Input data Start Marker
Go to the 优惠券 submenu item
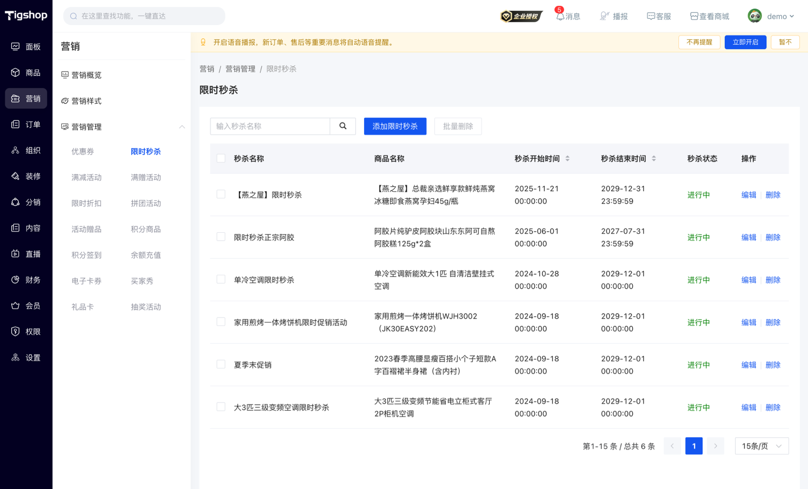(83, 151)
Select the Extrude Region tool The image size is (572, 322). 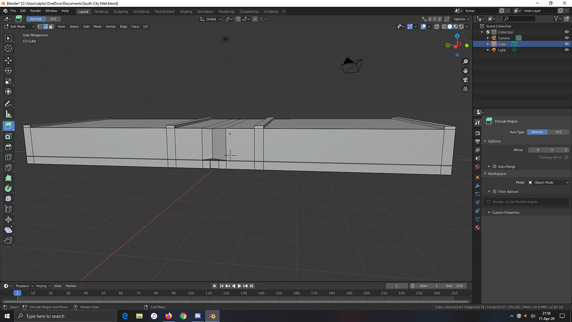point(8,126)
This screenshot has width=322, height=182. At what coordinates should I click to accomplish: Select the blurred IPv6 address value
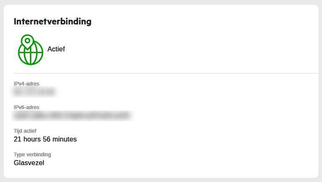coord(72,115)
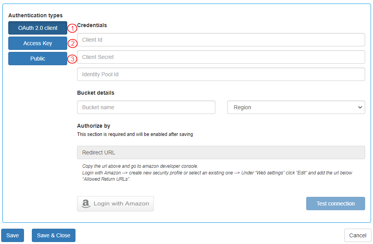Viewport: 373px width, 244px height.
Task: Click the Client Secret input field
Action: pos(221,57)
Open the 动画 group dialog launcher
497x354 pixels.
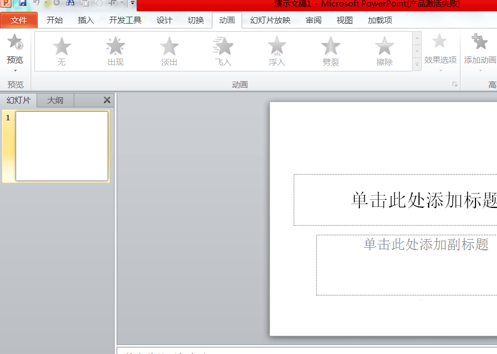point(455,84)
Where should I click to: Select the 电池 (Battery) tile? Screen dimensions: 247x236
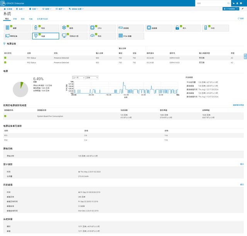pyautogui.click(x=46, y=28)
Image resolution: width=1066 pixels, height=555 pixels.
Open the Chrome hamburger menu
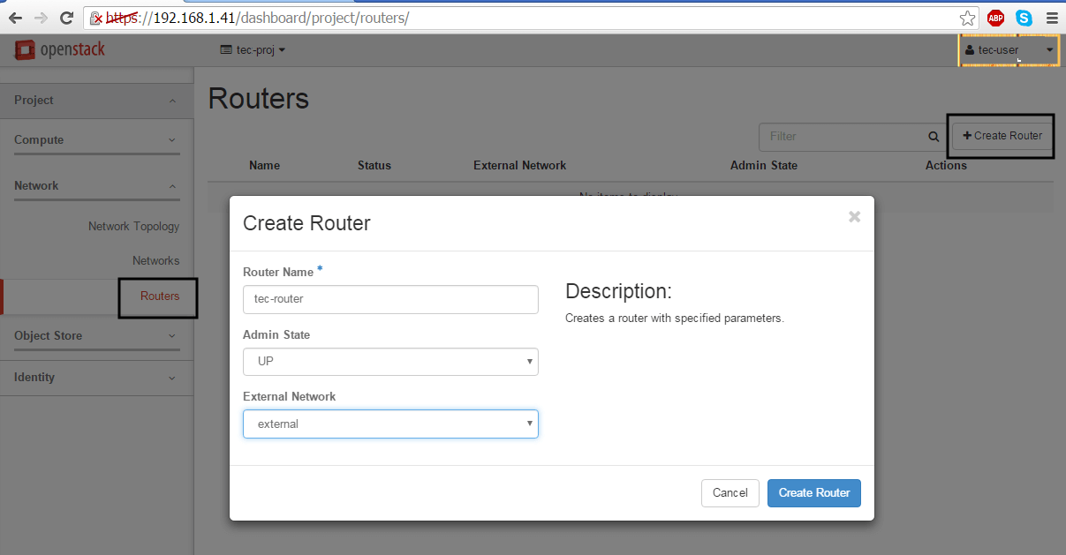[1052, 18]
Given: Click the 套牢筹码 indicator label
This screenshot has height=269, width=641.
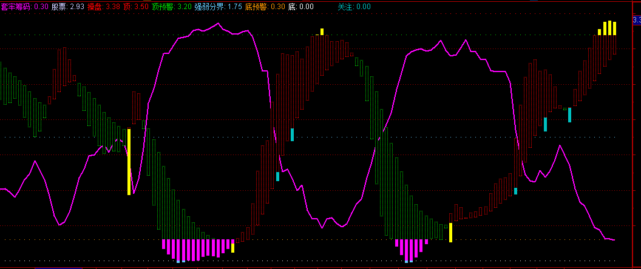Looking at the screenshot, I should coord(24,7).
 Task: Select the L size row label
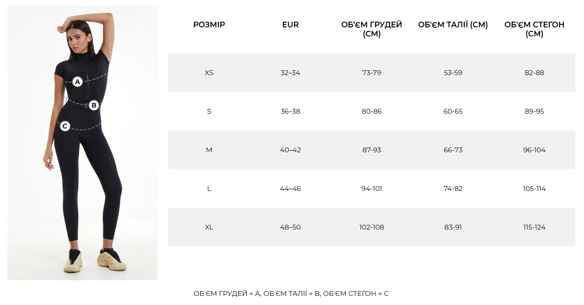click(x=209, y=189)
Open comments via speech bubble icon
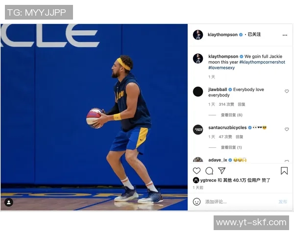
Input data End Marker
Find the line holding "Given: Click the 套牢筹码 indicator label" in the data above. Retype it and every later line exactly, through the end, but not the pictures.

Given: Click the 套牢筹码 indicator label
This screenshot has height=269, width=641.
Looking at the screenshot, I should coord(24,7).
 Task: Select the L size row label
click(x=209, y=189)
Open comments via speech bubble icon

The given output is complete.